In some areas, carrier pigeons were trained to carry as much as 2 ½ ounces. One group of carrier pigeons in Germany carried medicine to distant locations, and in 1977 two British hospitals set up a carrier pigeon service to transfer laboratory specimens between Plymouth and Devonport. (Ah, the glories of socialized medicine!)
It hasn’t been a good week for geckos (Hemidactylus frenatus) in the Giesemann household. (Well, on the lanai, anyway… we generally don’t have a large number of geckos running around the house itself.) The box score is now Rudy 9, Geckos 1; we managed to save one little guy who was about to become Gecko-toast.

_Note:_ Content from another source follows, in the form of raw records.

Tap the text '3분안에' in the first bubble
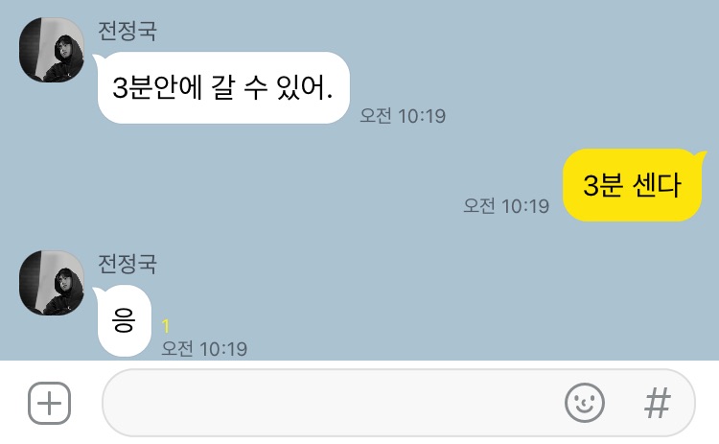 [157, 87]
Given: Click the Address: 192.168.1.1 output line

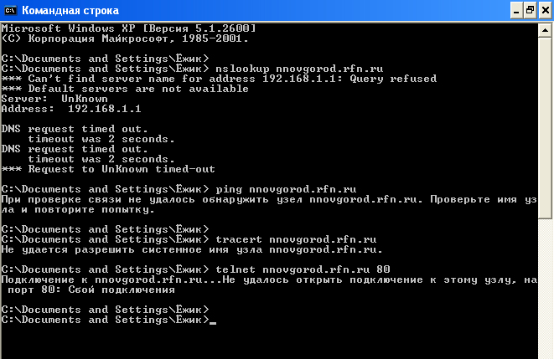Looking at the screenshot, I should [x=71, y=109].

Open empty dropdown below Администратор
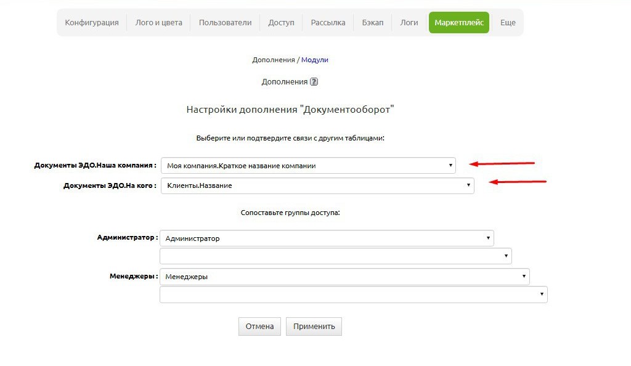pyautogui.click(x=335, y=256)
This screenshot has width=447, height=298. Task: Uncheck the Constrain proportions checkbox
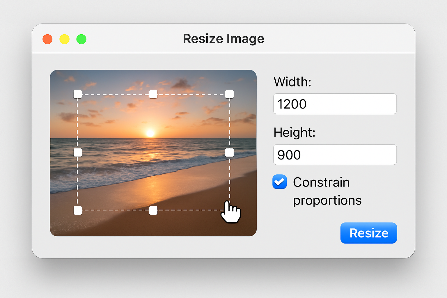point(280,182)
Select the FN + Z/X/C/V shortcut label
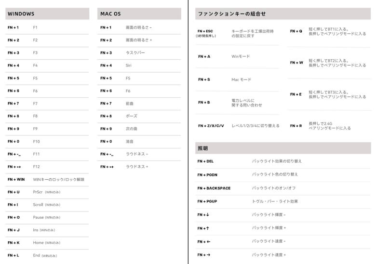376x264 pixels. click(x=211, y=126)
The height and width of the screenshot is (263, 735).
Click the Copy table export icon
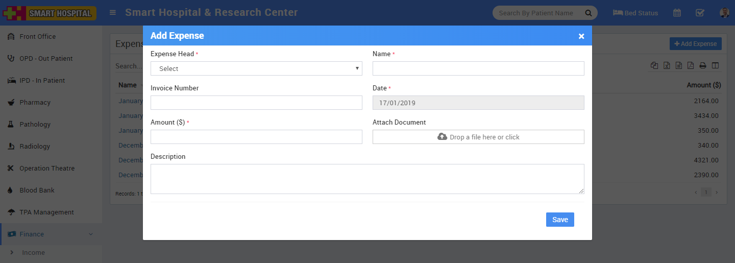click(654, 65)
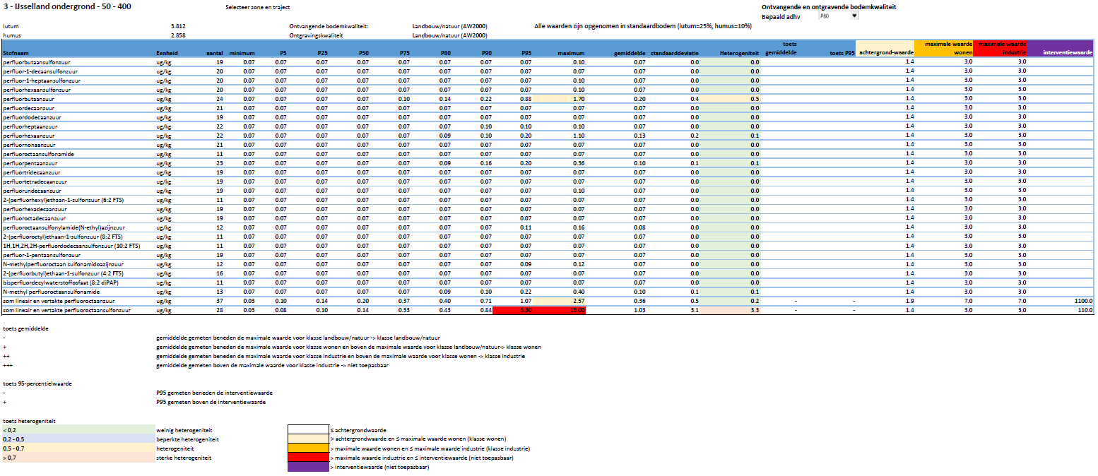Screen dimensions: 1098x476
Task: Click the lutum value 3.812
Action: pos(178,25)
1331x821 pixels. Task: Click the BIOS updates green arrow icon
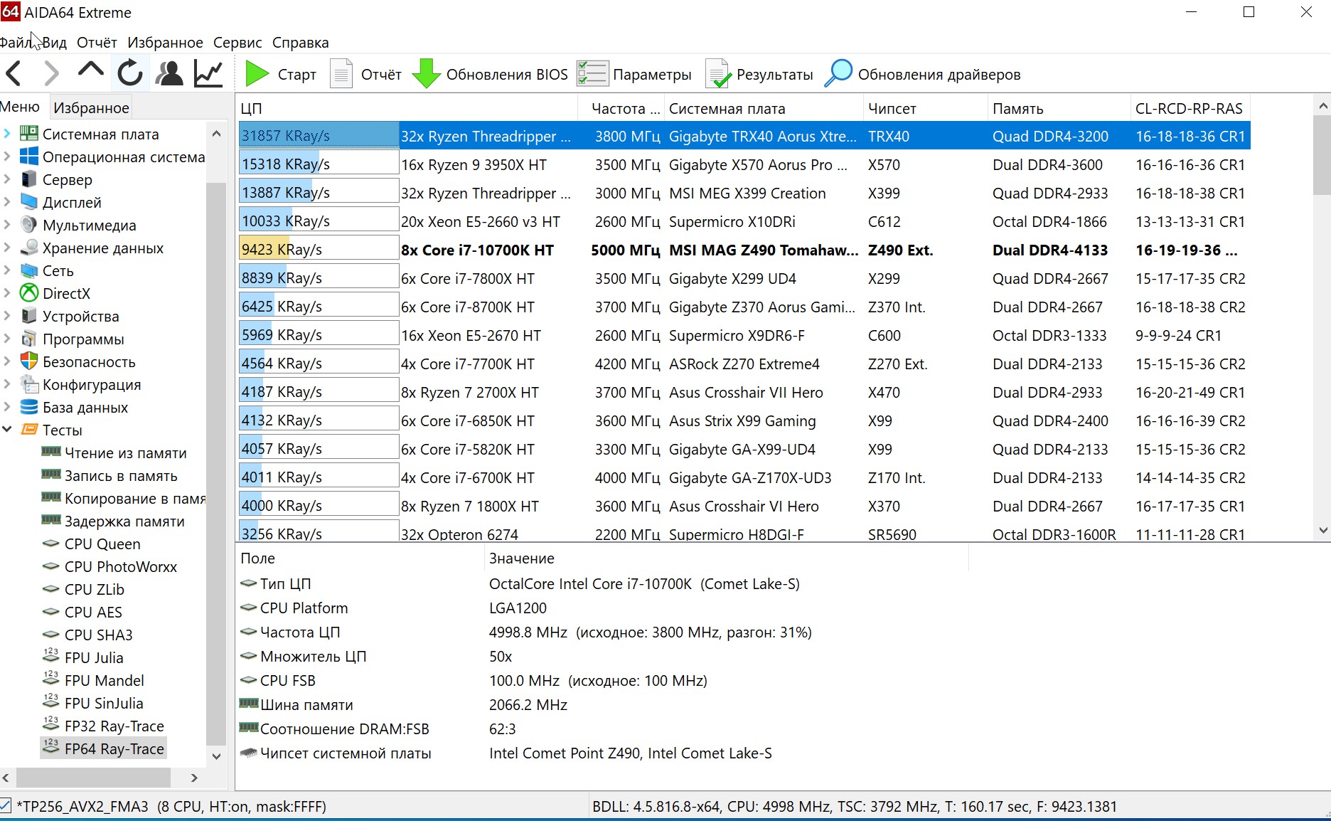pyautogui.click(x=427, y=74)
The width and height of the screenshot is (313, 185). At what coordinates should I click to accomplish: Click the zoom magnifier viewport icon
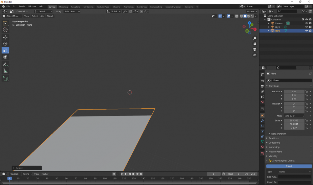(255, 38)
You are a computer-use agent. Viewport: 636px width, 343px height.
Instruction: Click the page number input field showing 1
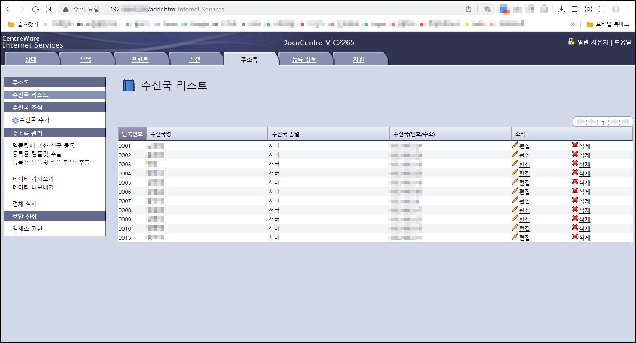point(602,122)
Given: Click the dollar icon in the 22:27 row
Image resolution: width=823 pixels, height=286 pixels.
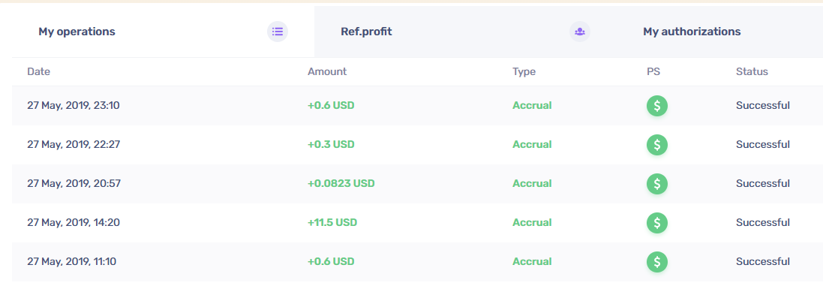Looking at the screenshot, I should 657,144.
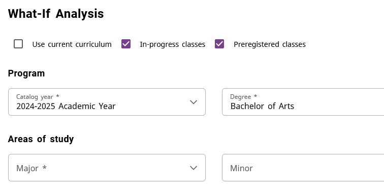Open the Degree dropdown field
Screen dimensions: 384x186
(x=303, y=102)
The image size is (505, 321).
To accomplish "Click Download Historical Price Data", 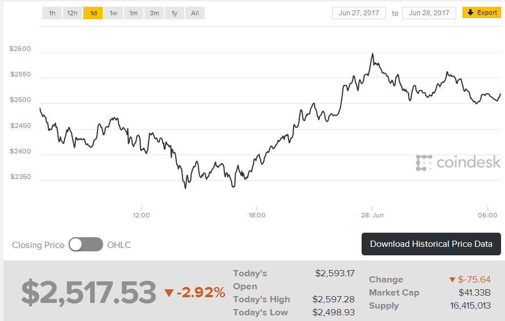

Suzanne grabbed Rudy’s harness while I scooped up the cousin of the star of auto insurance into a saucepan with a lid, and then tossed him unceremoniously into the yard, where he slunk (or “slinked”) away. (Don’t lizards have to “slink”? I tried “saunter”, “prance”, and even “sashay”, but none of those verbs fit.)
Speaking of “sashaying”, the word “sashay” comes from a French word, “chaisse”, meaning chasing, or to chase. This actually leads into our last subject in this post, a potential stalker driving a Lexus that has been seen following (“or chasing?”) Suzanne’s red Corvette several times in the past few days. The driver looks suspiciously like a friend of ours, Gail Grossman, but as she is a highly respected lawyer (actually, that may be a contradiction in terms), it surely could not be she… her… she… Anyway, if anyone happens to observe a red Corvette followed by a suspicious-looking Lexus with a driver disguised as Gail, please text me so I can have the appropriate authorities notified.
P.S. Translator’s Note for New Readers: In the lead paragraph, MLB = My Lovely Bride; YFC = Your Faithful Correspondent.